Cancer Research Lab

The prevalence of morphological abnormalities is elevated in patients with pediatric cancers, a finding that suggests “an important role of constitutional genetic defects and/or prenatal environmental factors in pediatric oncogenesis,” Dutch investigators report.

Dr. Johannes H. M. Merks and associates at the Academic Medical Center in Amsterdam compared the prevalence of morphological abnormalities among 175 children newly diagnosed with cancer, 898 long-term survivors of childhood cancer, and 1007 schoolchildren who served as controls.

Subjects were evaluated for 214 age-independent morphological abnormalities.

Major abnormalities were present in 26.8% of patients and in 15.5% of controls (p < 0.001); prevalence of minor anomalies was 65.1% and 56.2%, respectively (p < 0.001). Cases were also significantly more likely to have combinations of morphological abnormalities.

Fourteen abnormalities were independently and significantly associated with childhood cancer.

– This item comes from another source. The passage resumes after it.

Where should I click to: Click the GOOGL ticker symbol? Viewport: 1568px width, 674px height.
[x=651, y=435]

Among them, blepharophimosis, asymmetric lower limbs, Sydney crease, broad foot, and port-wine stain were at least 9-fold more common in the cancer patients.

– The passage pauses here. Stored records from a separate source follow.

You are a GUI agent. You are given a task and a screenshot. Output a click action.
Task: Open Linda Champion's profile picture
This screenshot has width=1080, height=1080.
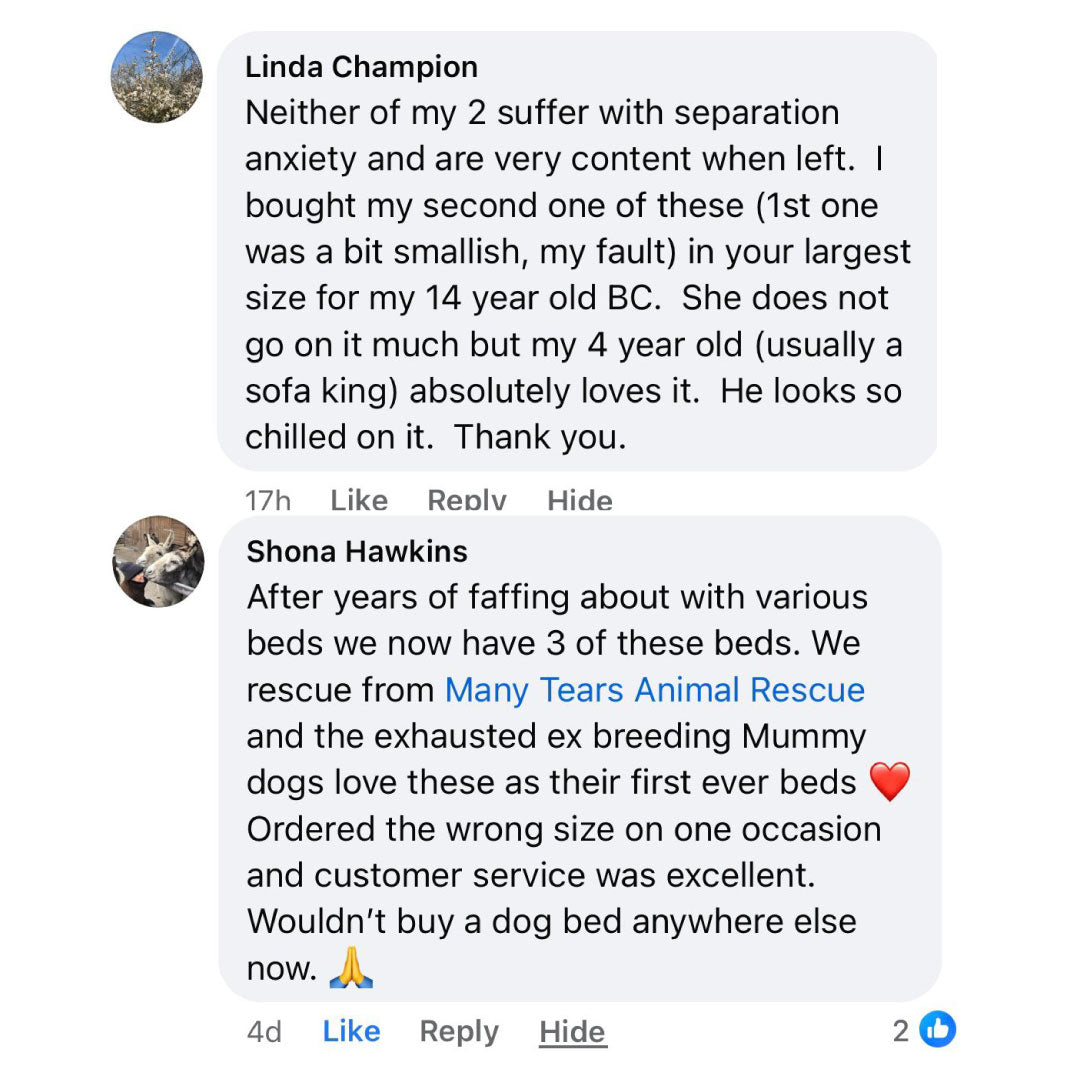[x=157, y=77]
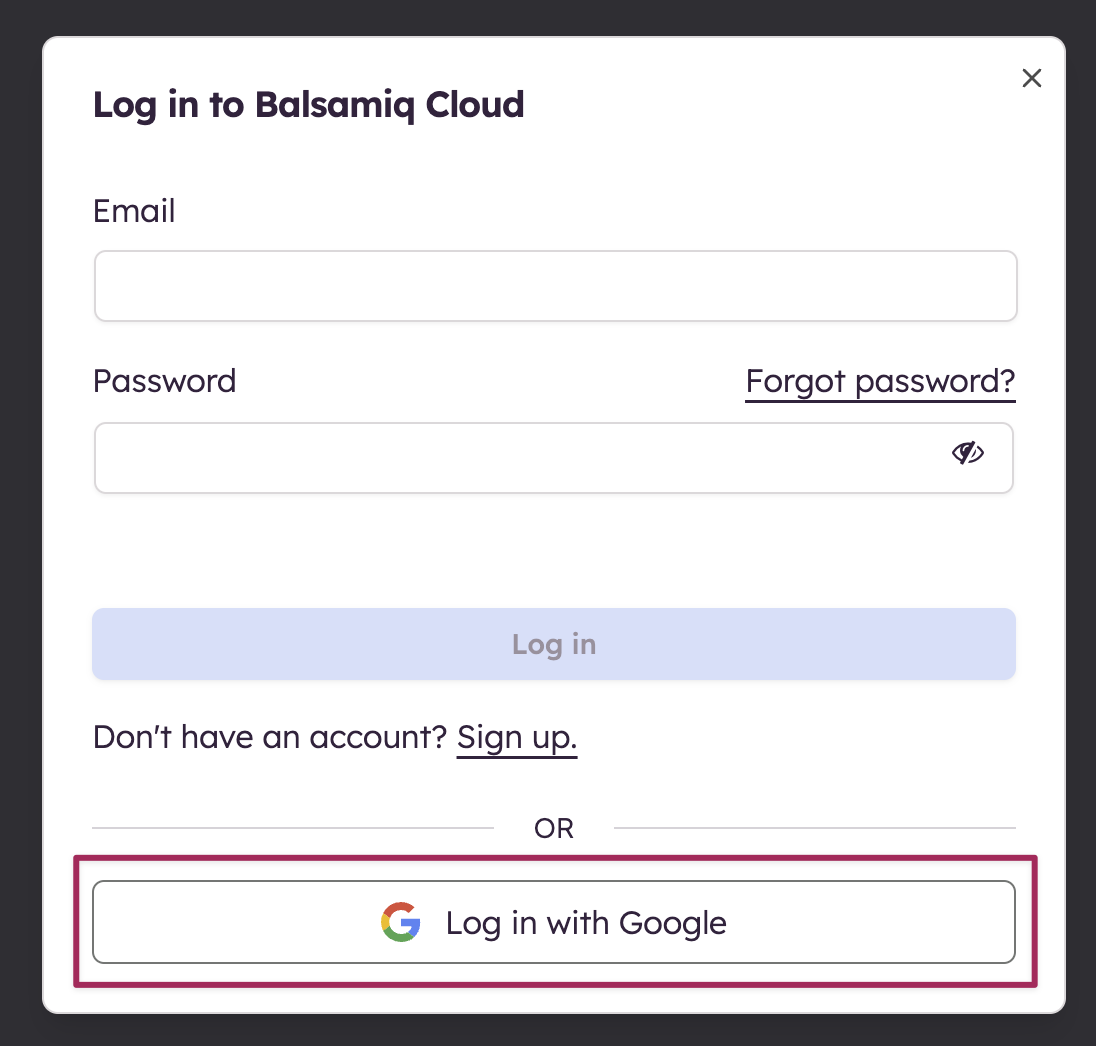Choose Google login option
The image size is (1096, 1046).
553,922

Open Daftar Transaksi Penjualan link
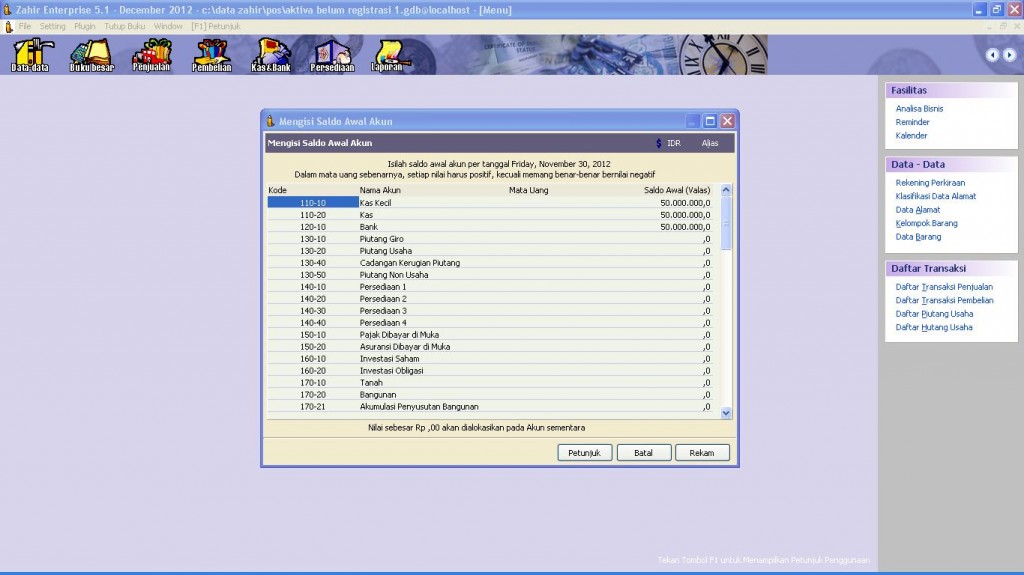point(944,287)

Pattern analysis revealed an established tumor predisposition syndrome in 42 patients (3.9%), which compares with a prevalence of < 1% in the general Dutch population. In addition, two previously unidentified patterns of co-occurring morphological abnormalities were identified.

There were 13 patients with at least two abnormalities in the cluster of blepharophimosis, increased angulation of the spine, patchy skin hypopigmentation, and multiple café-au-lait spots. Twenty-one patients were affected by the cluster of asymmetric lower limbs, tall stature, midface hypoplasia, ptosis, and pectus carinatum or excavatum.

“The detection of patterns of morphological abnormalities allows identification of new tumor predisposition syndromes,” Dr. Merks’ team concludes.